Container Apps: Profiling Go applications for performance issues

19 minute read | By Anthony Salemo

This post will cover using Go troubleshooting tools to help profile performance issues on Container Apps with Go applications.

Overview

Sometimes, applications may encounter issues due to poor performance - either high CPU usage, high memory (or out of memory), generally slow performance due to code execution logic, or others.

In these scenarios, if it’s been determined this is likely an application problem, you can use Go based tooling to profile or take dumps of the application.

Important Prerequisites

Some important prerequisites is to be able to:

  • Being able to connect to the container through the Console blade or use the az containerapp exec command. See console documentation here
  • Able to download files from the container

There is no out-of-the-box method to profile/generate a dump for an application container on Container Apps. To understand if there is application slowness, either due to high CPU, high memory, dependency problems, or other reasons - a profiler typically specific to the language/runtime you’re using should be used.

In the case of Go - profilers in this article are installed as packages and used through code or configuration. This should be validated and tested locally to ensure this works before testing on Container Apps.

Console access

You can use either the Azure CLI or the portal for console access. Below is what portal access would look like:

Console access from portal

These commands for capturing profiles and dumps require access to a terminal - so console access is required.

Download files from the container

You’ll need a way to download files from the container. By default, there is no way to get files generated at runtime by a container in Container Apps without some additional configuration.

The most simplistic way is to mount a volume from an Azure File Share with an Azure Storage Account.

For a quickstart on how to add a volume, follow Use storage mounts in Azure Container Apps

NOTE: It is advised to add this mount before testing or generating files. If you do this after testing (and in single revision mode, for instance) then a new pod will be created and previous files would be lost.

You can validate that the volume is mounted with the df -h command:

Storage volume check

Determining high CPU or memory

Diagnose and Solve problems

You can use the following detectors in the Diagnose and Solve Problems blade to diagnose these issues:

  • Container App Memory Usage
  • Container App CPU usage

Metrics blade

You can use the following metric breakdowns in the Metrics blade to diagnose these issues:

  • CPU usage
  • Memory Working Set Bytes
  • Reserved Cores
  • Total Reserved Cores

cgroupv2 change

See this GitHub issue - Mitigate Potential Memory Pressure Effects With cgroup v2.

Compared to other languages or runtimes - there does not seem to be known issues between the cgroupv1 to cgroupv2 changeover for Go.

Generating dumps or profiling

Best practices

When taking a heap dump, thread dump, or profiling - it is recommended to take a few of these while reproducing the issue for consistent data.

Taking only (1) may show data that is ultimately not relevant - taking multiple of these will show a more consistent theme in terms of what the problem may be - and would be easier to troubleshoot.

There are times when taking multiple dumps/profiles, you may notice one has a variation of data - if this happened to be the one dump/profile you took (if only taking one total), this can cause the investigation to go down the wrong path.

CPU profiling

net/http/pprof

Go provides a built-in package for standalone applications to generate profile and heap data. This relies on the net/http/pprof package which will register pprof endpoints to initiate CPU or heap dump collection.

This is assuming that nil is passed to ListenAndServe method, which will use the DefaultServeMux and automatically register the pprof route handlers. If a custom Mux is used, like

r := http.NewServeMux()
..
err := http.ListenAndServe(":8080", r)

Then it is required to manually add these routes pprof normally would add to your router.

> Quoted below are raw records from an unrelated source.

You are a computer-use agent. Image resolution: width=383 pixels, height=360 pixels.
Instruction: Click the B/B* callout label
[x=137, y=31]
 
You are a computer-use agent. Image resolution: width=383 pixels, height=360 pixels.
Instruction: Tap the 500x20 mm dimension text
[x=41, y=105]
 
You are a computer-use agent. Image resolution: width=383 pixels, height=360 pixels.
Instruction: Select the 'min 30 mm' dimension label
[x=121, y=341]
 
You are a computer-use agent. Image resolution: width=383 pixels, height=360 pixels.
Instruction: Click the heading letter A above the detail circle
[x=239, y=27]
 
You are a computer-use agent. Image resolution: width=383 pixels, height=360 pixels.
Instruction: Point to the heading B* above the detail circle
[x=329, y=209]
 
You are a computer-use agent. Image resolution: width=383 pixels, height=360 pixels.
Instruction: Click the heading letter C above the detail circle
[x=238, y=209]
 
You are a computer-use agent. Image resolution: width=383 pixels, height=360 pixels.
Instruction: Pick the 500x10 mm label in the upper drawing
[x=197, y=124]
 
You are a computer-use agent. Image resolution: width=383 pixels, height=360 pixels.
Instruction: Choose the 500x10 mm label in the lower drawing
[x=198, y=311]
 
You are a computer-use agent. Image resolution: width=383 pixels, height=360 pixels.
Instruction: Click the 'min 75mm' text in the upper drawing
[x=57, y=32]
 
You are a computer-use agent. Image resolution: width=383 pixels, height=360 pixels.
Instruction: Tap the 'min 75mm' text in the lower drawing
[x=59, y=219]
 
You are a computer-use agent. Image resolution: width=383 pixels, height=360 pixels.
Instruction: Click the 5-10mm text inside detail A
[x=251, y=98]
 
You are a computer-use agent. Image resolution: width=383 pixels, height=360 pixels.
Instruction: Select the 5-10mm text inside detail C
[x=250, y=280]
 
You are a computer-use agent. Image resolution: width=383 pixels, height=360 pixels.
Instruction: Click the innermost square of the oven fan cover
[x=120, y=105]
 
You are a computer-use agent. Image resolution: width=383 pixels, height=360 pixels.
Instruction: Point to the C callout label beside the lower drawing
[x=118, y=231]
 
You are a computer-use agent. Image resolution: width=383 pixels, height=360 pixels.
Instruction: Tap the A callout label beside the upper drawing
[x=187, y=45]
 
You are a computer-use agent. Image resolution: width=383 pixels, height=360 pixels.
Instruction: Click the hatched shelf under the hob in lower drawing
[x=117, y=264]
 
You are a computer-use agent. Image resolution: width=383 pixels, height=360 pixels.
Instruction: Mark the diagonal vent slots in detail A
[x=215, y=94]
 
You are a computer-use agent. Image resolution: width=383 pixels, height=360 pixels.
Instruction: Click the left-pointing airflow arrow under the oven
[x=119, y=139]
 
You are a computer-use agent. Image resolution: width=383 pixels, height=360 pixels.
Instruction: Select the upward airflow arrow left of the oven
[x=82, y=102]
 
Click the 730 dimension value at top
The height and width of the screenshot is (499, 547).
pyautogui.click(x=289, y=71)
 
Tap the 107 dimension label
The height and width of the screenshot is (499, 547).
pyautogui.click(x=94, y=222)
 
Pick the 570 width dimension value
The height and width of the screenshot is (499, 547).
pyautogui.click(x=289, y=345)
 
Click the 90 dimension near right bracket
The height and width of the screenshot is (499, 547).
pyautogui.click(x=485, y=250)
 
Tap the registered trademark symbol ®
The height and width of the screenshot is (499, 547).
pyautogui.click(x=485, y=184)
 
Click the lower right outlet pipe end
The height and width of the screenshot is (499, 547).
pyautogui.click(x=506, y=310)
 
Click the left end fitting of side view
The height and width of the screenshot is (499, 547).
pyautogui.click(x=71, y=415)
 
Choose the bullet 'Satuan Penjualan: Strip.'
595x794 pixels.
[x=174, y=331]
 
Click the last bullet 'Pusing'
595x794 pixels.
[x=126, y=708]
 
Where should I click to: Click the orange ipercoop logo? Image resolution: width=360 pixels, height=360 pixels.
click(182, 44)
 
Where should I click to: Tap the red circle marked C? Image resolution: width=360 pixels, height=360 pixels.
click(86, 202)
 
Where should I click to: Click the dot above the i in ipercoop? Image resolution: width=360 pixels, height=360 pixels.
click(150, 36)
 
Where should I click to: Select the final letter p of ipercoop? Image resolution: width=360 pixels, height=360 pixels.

Other frameworks may offer an implementation of pprof - such as Fiber’s pprof middleware usage

In either case, you can access the following route to start CPU profiling:

  • /debug/pprof/profile?seconds=30 - Takes a CPU profile for n number of seconds

Wherever their HTTP service is being initiated, which is likely in their main function. They can easily swap out their existing /net/http package with the below. Both are apart of the built-in Go standard library.

For instance, before:

import (
	"log"
	"net/http"

	"github.com/azureossd/go-deployment-samples/cars"
	"github.com/azureossd/go-deployment-samples/fibonacci"
)

After:

import (
	"log"
        "net/http"
	_ "net/http/pprof"

	"github.com/azureossd/go-deployment-samples/cars"
	"github.com/azureossd/go-deployment-samples/fibonacci"
)
  • This will automatically add route handlers under the /debug/* endpoint for the application as what’s referenced here. Note, that these will not exist in actual code for the application (if using DefaultServeMux) - these are exclusively offered from the implementation of the net/http/pprof package.
  • You can initiate a CPU profile by calling the /debug/pprof/profile?seconds=30 route on the application that’s deployed with the net/http/pprof package. For example, https://somefakesite.funnyname-1234ab45.someregion.azurecontainerapps.io/debug/pprof/profile?seconds=30.
  • This will then download a file named profile to your local computer. This can now be read and analyzed with other performance tools.

pkg/profile

Profiling can also be done with the profile package. The GitHub package for this can be found here. This is intended to be done as profiling through code. This can be implemented as easily as:

import (
	...other imports
	"github.com/pkg/profile"
)

func main() {
  defer profile.Start().Stop()
  .. other code
}

By default, this package will take CPU profiles if no other arguments are provided for profile or heap type.

Important: Using this package comes with a few caveats.

  • This package only writes to one file named cpu.pprof. The profiling session is only flushed after a SIGINT is sent
  • This means after a container is killed/restarted, it will not cleanly flush out the buffer to this file. Therefor, the file will be empty.
  • Furthermore, in a typical use case, you may not know exactly where the problem code is. So it makes sense to place the profiler in the main function when the server starts. Because of this, there is a handle open on this file - so may not be able to delete it while profiling is being ran.

To work around this, we can do the following:

  • Create a unique ID which we can pass to profile.ProfilePath, which lets us change the directory where the file is created it. This creates a unique directory each time, to avoid consistently locking the same cpu.pprof file.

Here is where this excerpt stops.